For any senior engineer tasked with implementing semantic search, Retrieval-Augmented Generation (RAG), or recommendation systems, the initial foray into vector databases often starts with a simple, elegant query. Using pgvector in PostgreSQL, that query looks like this:

sql

SELECT id, content
FROM documents
ORDER BY embedding <-> '[...query_vector...]'
LIMIT 10;

This uses the L2 distance operator (<->) to find the 10 documents whose embeddings are closest to a given query vector. It's clean, intuitive, and works flawlessly on a development dataset of a few thousand rows. The problem, as many discover when moving towards production, is that this query performs an exhaustive sequential scan. It computes the distance between the query vector and every single row in the table before sorting them to find the top K. The time complexity is O(N), where N is the number of rows. On a table with millions of vectors, this query's latency moves from milliseconds to tens of seconds or even minutes, rendering it useless for any real-time application.
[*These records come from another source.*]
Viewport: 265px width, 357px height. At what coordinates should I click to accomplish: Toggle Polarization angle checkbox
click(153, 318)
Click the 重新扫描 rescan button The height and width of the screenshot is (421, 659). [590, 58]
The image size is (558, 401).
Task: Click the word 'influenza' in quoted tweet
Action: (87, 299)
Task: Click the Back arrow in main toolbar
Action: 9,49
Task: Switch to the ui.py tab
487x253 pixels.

This is the performance cliff that necessitates an Approximate Nearest Neighbor (ANN) index. ANN algorithms trade a small, often negligible, amount of accuracy (recall) for a massive gain in search speed, typically achieving sub-linear, often logarithmic, complexity. pgvector offers two primary ANN index types: ivfflat and hnsw. While ivfflat is powerful, hnsw (Hierarchical Navigable Small World) has become the de facto choice for applications demanding low latency and high recall. However, unlocking its true potential requires moving beyond the default settings and mastering its complex internal mechanics and tuning parameters.
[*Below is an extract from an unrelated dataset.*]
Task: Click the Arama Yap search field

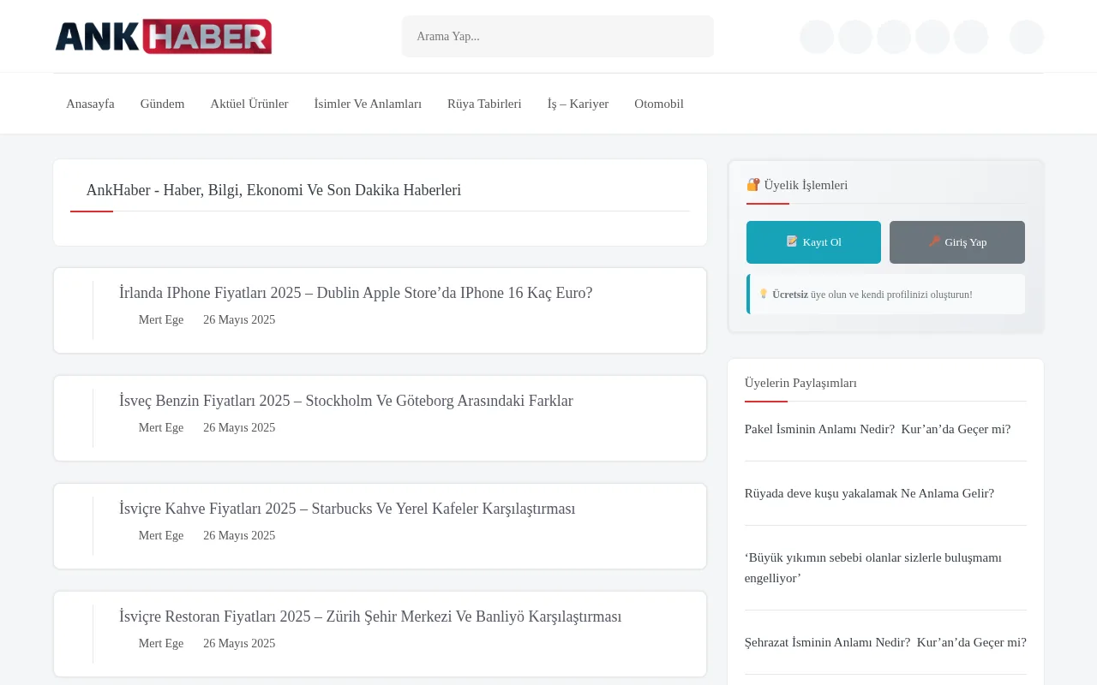Action: [x=557, y=36]
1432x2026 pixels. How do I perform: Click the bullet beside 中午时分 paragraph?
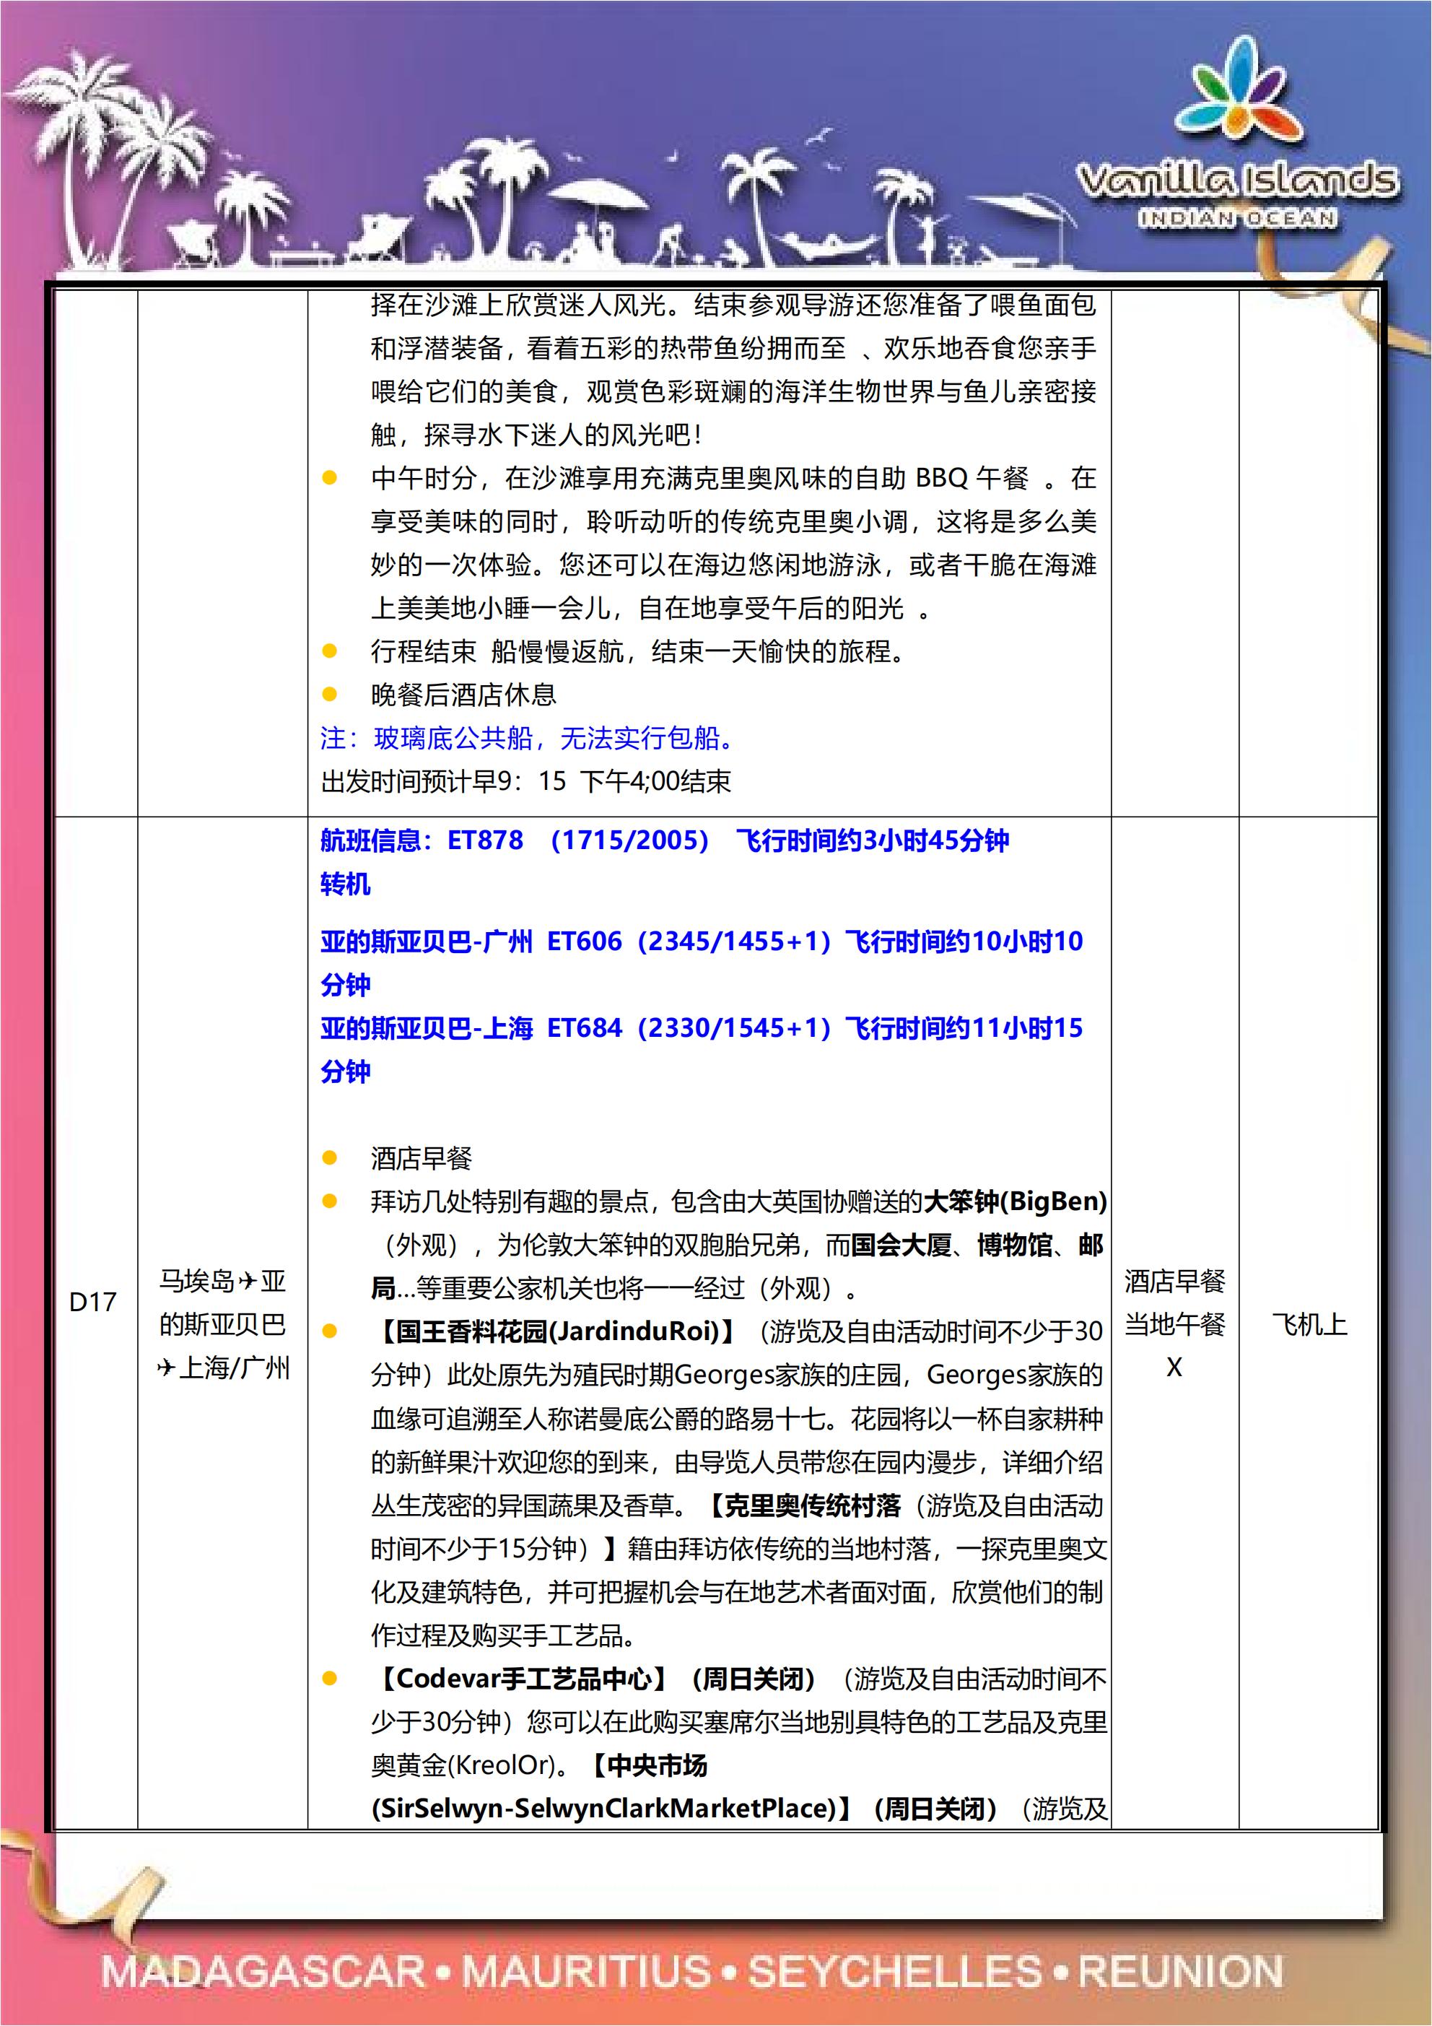330,478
This article is a deep dive into the HNSW index in pgvector. We will dissect its architecture, provide a rigorous framework for tuning its parameters, and explore production-level considerations for deployment, maintenance, and performance optimization.

A Conceptual Deep Dive into HNSW

To effectively tune HNSW, we must first understand how it works. HNSW organizes data points (vectors) into a multi-layered graph, resembling a series of nested proximity networks.
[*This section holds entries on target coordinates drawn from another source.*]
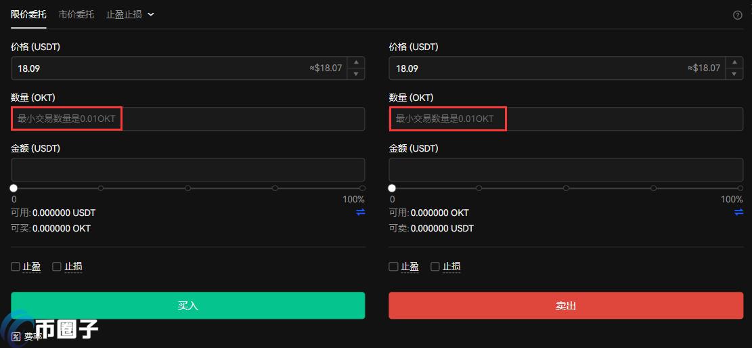Increase buy price with up arrow
The width and height of the screenshot is (752, 348).
[x=356, y=62]
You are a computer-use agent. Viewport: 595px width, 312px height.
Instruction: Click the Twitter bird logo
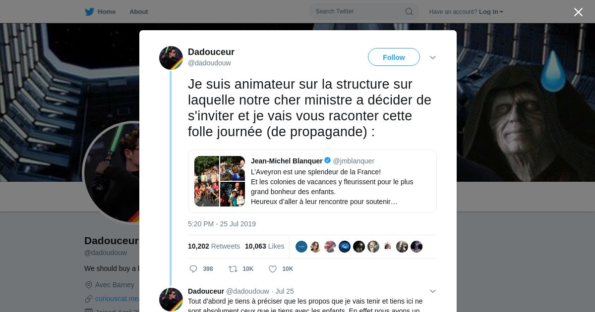(89, 11)
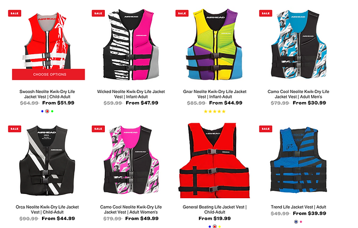Open the Orca Neolite Kwik-Dry Life Jacket title link
Image resolution: width=358 pixels, height=228 pixels.
[x=47, y=209]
Imagine a road network. A naive search would be like visiting every house in a city to find the closest one to you. HNSW builds an expressway system over this local road network.

The Layers: The bottom-most layer (Layer 0) contains every single vector. Each subsequent layer above it is a sparse, long-range "expressway" containing a subset of the nodes from the layer below. The topmost layer is the sparsest, connecting only a few, distant nodes.

The Connections (m): Within each layer, each node is connected to a fixed number of its nearest neighbors. This number of connections is a critical parameter, m, which defines the density of the graph.

The Search Process: A search begins at a predefined entry point in the topmost, sparsest layer.

1. The algorithm greedily traverses the graph in the current layer, always moving to the connected node closest to the query vector.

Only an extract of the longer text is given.